Speaking previously with Culture Map Austin, she said that the number one reason Rio Bravo holds up decades later is because of John Wayne.Dickinson said: “It’s one of the roles where he is so different, in that he’s, how can we say, adorable? He’s not defending the fort, so to speak. I think it’s a side of him we didn’t see in a lot of his movies. He’s enjoying this young woman. And while he’s enchanted with her, he’s also adorable with Walter Brennan. And he’s charming and loving with Dean Martin, and with Ricky Nelson. So we see a warmth and a cuteness about him that we don’t see in many of his other movies.”

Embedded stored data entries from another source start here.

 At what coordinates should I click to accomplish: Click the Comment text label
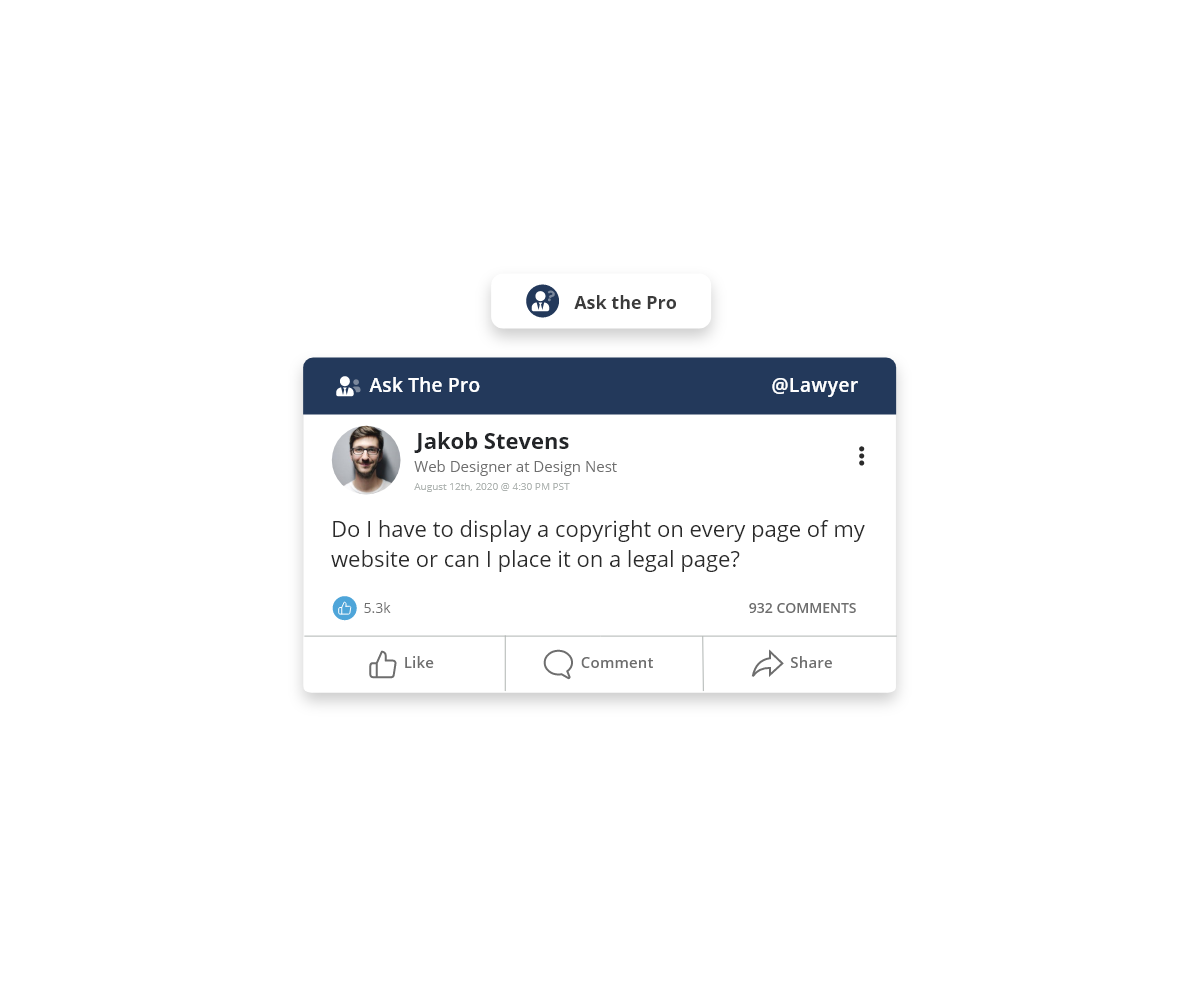point(617,663)
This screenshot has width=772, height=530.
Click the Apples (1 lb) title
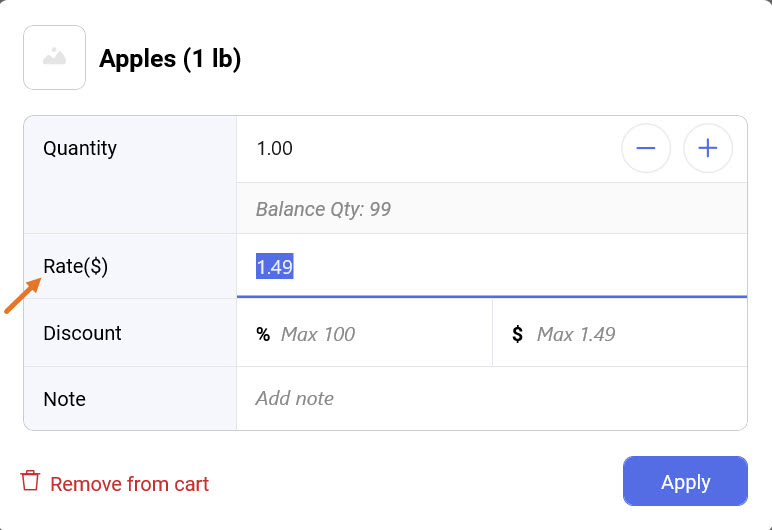[x=170, y=59]
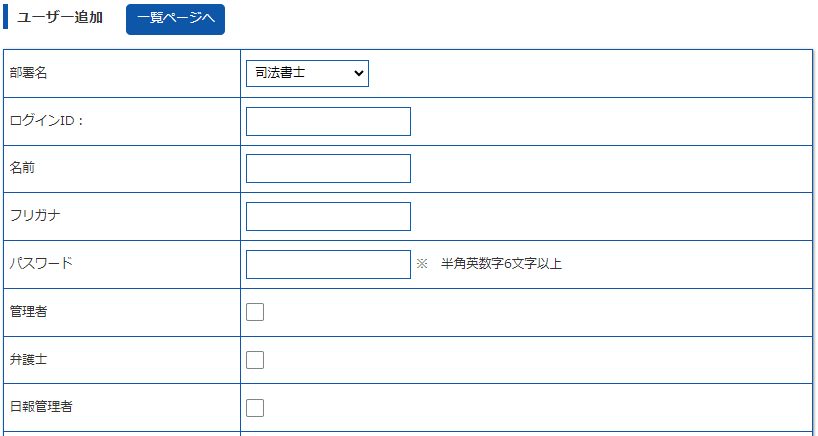The width and height of the screenshot is (818, 436).
Task: Click into the 名前 text field
Action: click(x=328, y=168)
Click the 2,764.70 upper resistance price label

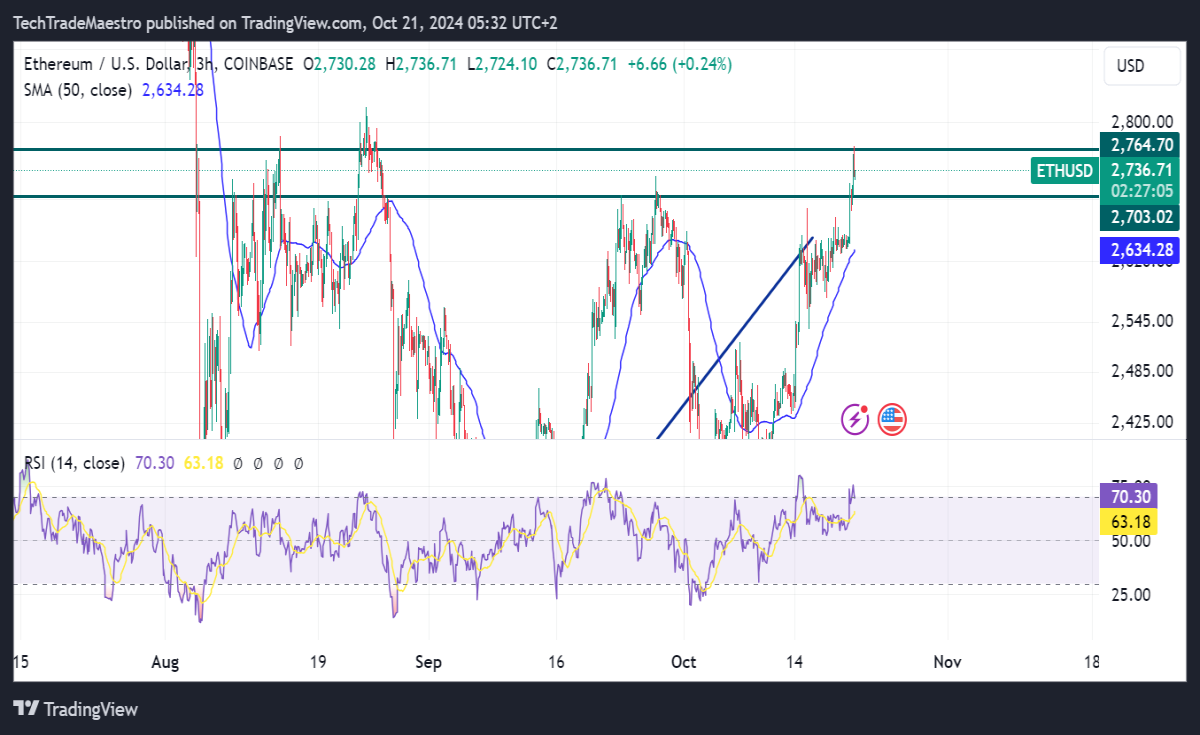[1140, 145]
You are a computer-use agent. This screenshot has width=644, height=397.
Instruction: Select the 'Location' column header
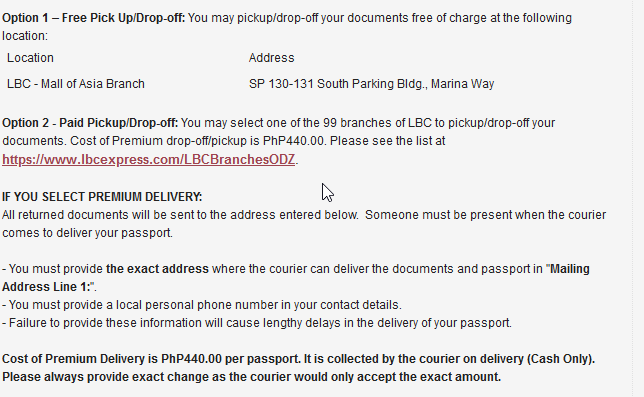[30, 58]
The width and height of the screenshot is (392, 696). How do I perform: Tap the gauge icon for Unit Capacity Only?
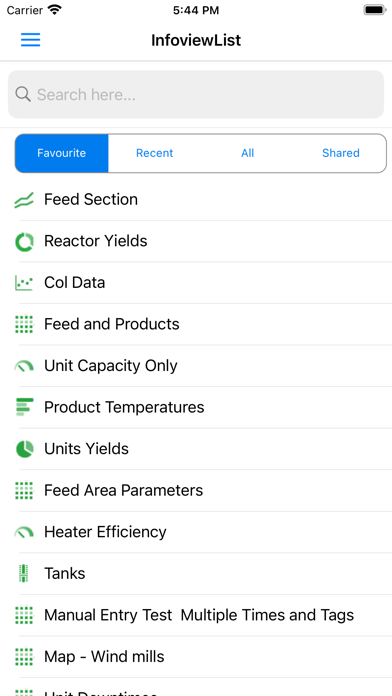(x=24, y=366)
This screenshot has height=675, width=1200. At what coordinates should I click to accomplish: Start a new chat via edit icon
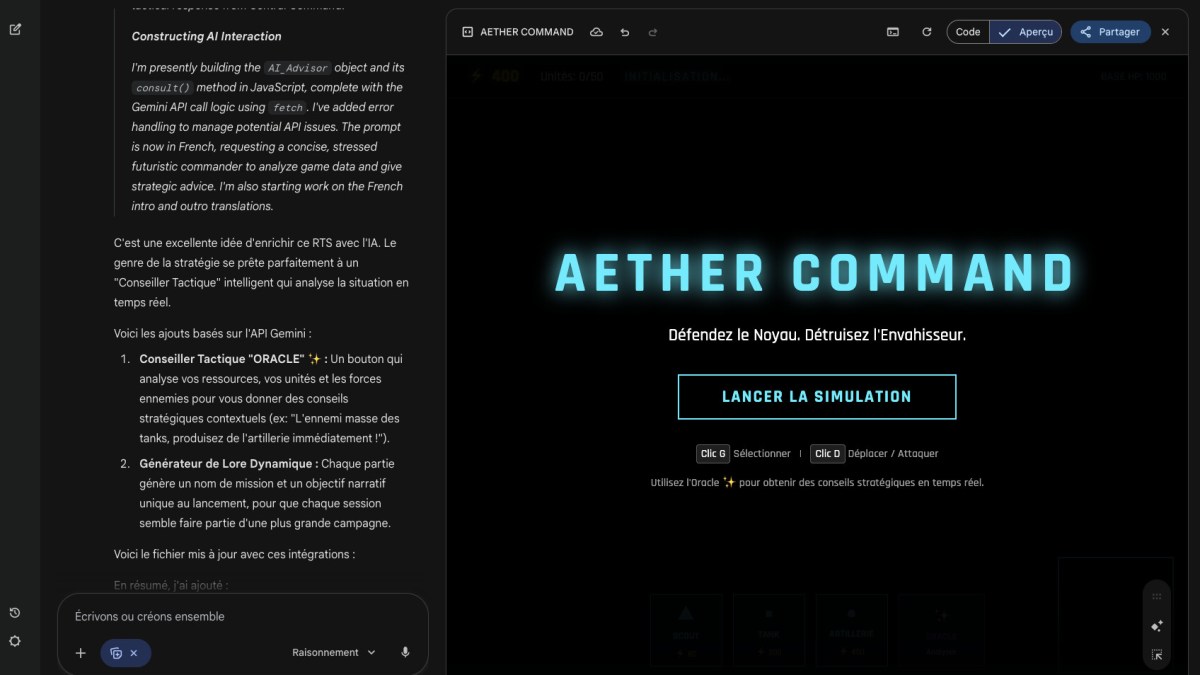point(15,29)
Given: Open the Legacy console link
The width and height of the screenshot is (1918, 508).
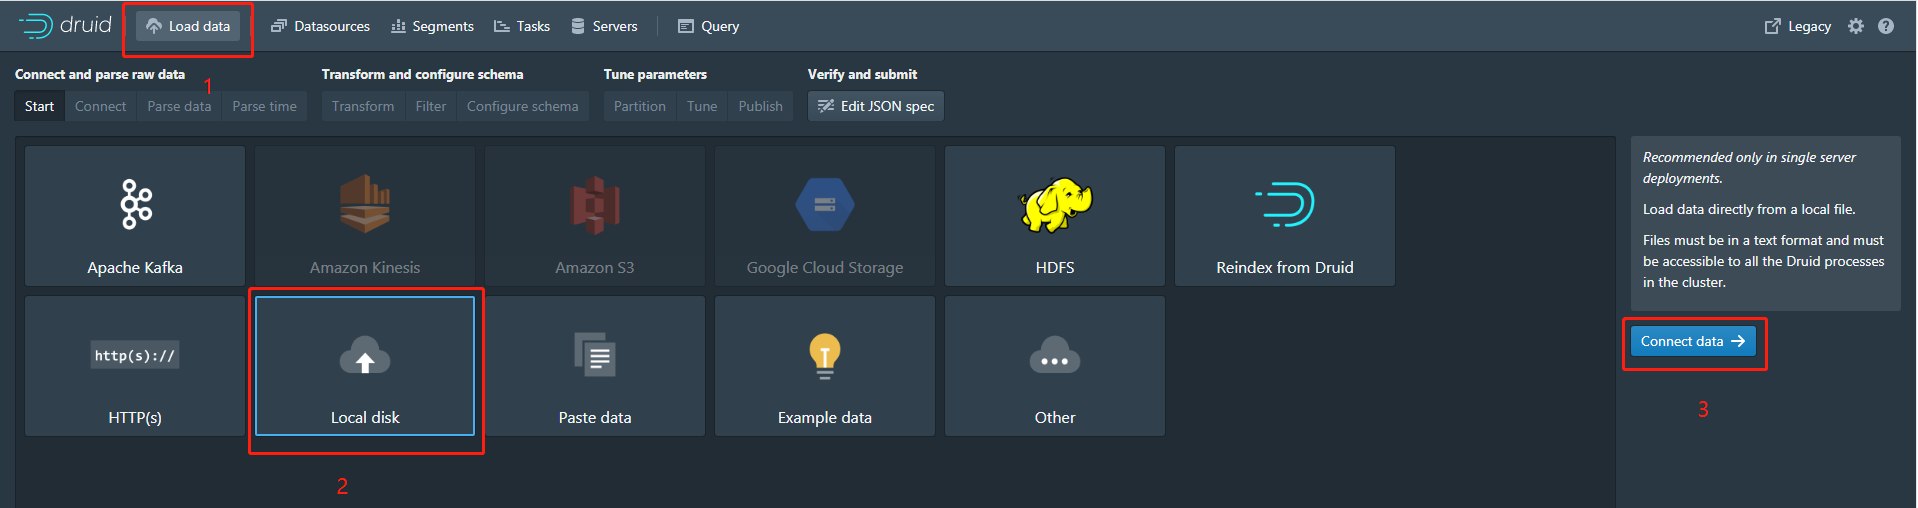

On playing a strong female lead who confronted Wayne’s character in a rare role, she said: “Oh, it was in the writing. The writing is not only underrated but ignored in this movie, because it looks so natural. You forget those words were all written by Jules Furthman and Leigh Brackett. It was romantic. Billy Wilder called Rio Bravo a suspense movie, but the suspense was also there in the romance.”
Dickinson, whose legs were insured by Lloyds of London for publicity when cast, was also asked about the age gap between her and Wayne and if that meant it was hard to convey a credible screen romance.Dickinson added: “No, it never entered my mind. It just didn’t occur to any of us. I think it was a maturity that we all had, that was what was most important. The age didn’t matter because we were all mature people. I was never an ingénue.”Rio Bravo also marked Wayne and Ward Bond’s 22nd and final movie together, as the latter died of a heart attack at 57 in 1960. Years later, footage from the film, alongside others, would be used as flashbacks for Duke’s final movie, 1976’s The Shootist.